DIRECTIONS FOR THIS TASK
Read the records below and copy each line that contains "card".

Saved entries
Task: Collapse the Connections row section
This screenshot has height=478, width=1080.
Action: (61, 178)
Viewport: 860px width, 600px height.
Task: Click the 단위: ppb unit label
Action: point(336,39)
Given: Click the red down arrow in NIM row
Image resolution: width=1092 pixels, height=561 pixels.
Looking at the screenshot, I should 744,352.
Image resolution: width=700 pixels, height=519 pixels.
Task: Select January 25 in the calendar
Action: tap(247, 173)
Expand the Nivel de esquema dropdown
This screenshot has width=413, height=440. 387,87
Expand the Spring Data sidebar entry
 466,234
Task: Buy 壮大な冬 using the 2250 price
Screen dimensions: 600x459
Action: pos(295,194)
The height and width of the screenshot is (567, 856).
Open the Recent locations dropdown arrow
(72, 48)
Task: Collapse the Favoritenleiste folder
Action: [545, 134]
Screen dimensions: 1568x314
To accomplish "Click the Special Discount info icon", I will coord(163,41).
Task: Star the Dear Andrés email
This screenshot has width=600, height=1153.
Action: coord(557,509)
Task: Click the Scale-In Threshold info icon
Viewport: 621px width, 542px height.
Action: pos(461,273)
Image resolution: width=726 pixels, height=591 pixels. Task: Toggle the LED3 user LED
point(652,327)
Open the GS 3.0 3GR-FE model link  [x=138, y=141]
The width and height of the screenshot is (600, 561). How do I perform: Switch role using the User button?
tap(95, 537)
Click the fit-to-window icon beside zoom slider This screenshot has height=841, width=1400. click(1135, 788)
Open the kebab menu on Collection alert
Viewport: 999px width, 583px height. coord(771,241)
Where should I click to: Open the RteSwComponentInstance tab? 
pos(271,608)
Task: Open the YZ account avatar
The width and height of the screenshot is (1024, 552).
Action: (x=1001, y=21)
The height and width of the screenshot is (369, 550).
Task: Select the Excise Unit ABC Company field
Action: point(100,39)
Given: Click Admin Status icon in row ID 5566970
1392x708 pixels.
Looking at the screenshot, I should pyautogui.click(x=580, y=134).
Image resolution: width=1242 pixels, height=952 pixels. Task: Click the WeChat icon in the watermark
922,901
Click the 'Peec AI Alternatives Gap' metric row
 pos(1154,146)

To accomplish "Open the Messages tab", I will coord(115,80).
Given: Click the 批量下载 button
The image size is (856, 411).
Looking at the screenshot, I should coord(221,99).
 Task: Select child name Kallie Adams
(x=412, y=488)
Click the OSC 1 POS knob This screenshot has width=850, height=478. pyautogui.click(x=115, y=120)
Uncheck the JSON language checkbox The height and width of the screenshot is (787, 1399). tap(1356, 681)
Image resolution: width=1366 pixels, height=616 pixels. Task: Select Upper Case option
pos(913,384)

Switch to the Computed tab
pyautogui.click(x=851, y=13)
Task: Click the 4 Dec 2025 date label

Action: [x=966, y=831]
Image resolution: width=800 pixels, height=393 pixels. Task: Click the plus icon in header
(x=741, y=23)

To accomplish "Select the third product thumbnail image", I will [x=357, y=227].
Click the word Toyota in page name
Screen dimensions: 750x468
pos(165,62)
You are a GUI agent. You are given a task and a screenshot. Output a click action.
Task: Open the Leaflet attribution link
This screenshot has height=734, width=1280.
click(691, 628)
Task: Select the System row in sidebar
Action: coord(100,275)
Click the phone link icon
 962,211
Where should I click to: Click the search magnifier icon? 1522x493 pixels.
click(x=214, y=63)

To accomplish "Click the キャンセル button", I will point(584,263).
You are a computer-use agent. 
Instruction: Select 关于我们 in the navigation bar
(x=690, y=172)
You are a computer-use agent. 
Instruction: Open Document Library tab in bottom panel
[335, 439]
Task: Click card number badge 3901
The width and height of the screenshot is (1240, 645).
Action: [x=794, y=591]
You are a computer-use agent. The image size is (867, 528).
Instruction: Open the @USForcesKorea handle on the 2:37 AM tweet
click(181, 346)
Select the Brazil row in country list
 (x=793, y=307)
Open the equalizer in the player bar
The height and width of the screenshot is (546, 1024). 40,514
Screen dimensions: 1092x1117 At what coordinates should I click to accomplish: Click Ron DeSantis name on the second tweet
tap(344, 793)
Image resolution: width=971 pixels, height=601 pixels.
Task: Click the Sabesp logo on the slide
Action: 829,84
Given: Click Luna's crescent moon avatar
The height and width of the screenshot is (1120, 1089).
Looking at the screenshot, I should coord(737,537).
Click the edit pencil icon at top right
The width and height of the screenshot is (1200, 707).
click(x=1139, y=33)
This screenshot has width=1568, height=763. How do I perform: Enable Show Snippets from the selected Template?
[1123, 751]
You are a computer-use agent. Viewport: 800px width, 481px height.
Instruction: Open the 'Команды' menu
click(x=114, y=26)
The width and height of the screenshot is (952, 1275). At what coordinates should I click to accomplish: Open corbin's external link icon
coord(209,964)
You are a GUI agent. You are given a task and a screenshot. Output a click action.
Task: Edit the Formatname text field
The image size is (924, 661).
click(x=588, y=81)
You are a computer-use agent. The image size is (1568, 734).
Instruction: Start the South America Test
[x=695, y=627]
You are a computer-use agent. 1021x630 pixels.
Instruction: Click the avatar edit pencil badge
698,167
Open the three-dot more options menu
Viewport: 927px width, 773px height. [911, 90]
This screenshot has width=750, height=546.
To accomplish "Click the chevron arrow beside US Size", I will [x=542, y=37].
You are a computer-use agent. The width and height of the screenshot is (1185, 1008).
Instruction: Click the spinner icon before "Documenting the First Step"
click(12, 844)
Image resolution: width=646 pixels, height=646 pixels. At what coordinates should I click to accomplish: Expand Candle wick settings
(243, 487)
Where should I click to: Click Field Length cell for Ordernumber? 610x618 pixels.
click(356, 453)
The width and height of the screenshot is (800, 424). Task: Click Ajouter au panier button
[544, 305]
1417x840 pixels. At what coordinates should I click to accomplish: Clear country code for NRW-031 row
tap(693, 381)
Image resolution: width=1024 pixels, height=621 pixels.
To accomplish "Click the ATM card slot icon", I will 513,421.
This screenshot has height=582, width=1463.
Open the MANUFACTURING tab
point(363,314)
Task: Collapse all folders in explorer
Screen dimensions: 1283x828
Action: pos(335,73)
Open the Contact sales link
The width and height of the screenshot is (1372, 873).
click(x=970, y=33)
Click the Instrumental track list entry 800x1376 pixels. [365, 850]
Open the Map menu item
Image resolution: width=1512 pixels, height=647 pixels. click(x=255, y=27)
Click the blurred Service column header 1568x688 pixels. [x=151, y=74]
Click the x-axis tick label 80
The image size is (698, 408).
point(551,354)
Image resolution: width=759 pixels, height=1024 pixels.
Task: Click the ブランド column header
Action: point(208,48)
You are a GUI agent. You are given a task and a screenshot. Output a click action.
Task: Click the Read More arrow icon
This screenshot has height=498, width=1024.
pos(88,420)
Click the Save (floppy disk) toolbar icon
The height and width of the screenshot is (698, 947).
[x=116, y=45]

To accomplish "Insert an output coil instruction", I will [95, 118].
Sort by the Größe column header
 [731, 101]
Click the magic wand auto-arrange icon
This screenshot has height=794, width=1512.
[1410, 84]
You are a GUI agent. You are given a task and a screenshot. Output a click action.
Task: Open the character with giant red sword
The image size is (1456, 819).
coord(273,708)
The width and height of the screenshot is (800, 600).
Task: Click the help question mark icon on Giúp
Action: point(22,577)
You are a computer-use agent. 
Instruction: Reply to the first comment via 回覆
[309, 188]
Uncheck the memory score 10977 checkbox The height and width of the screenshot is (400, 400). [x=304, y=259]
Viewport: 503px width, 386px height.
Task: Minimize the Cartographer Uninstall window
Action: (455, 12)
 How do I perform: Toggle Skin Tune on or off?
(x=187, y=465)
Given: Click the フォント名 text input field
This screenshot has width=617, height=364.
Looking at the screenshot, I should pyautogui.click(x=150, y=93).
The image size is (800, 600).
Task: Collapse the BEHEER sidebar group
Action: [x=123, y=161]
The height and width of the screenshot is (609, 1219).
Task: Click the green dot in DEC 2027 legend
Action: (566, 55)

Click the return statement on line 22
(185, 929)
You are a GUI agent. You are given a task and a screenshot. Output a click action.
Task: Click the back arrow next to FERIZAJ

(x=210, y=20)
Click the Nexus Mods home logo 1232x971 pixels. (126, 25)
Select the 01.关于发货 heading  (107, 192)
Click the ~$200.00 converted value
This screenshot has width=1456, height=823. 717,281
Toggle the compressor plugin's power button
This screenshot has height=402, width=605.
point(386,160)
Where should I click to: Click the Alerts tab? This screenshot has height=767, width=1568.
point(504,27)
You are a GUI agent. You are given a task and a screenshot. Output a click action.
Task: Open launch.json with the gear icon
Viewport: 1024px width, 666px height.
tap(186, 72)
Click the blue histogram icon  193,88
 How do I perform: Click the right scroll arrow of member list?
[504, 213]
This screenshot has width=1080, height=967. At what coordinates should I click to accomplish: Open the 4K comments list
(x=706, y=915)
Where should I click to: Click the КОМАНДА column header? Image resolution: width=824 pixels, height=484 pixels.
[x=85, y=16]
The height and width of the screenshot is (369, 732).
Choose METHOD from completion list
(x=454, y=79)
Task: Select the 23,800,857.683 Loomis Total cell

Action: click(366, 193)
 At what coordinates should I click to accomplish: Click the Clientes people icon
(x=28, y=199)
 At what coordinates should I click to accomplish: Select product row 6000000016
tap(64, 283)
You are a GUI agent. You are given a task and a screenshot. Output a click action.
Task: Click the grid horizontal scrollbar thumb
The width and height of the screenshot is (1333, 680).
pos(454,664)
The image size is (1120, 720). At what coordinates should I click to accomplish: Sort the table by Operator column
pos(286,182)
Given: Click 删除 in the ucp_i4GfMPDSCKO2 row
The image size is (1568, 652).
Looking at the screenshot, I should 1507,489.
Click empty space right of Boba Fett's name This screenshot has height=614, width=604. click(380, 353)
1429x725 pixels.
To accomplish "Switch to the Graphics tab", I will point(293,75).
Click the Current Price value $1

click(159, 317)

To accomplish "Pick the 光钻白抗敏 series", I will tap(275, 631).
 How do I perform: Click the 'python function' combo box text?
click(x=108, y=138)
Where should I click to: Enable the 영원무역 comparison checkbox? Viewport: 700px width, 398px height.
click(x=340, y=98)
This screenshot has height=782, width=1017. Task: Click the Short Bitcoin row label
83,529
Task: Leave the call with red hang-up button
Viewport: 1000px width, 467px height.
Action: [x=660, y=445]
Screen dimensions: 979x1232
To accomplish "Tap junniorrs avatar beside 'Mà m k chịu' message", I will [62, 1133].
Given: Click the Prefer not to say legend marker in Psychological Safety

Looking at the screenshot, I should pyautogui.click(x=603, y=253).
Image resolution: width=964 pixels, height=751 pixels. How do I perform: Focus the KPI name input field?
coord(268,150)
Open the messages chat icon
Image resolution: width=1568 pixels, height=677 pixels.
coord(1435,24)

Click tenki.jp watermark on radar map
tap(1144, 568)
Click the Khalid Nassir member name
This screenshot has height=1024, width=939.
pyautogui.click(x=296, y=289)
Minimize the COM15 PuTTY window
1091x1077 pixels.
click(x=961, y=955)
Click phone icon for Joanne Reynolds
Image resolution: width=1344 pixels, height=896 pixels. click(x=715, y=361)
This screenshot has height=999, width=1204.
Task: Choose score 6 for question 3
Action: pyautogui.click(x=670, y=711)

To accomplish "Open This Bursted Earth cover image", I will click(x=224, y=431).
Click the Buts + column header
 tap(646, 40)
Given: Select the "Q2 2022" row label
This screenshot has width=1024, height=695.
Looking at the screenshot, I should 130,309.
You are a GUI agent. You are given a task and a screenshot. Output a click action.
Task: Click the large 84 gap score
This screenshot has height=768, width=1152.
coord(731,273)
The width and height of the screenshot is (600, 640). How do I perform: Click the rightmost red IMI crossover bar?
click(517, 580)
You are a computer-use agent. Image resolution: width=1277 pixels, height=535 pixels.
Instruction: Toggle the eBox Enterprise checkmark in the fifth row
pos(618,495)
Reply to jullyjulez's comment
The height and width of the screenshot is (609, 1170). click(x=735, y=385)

EXERCISE ANSWER
Task: Click card number badge 3901
To accomplish "Click the ATM card slot icon", I will 513,421.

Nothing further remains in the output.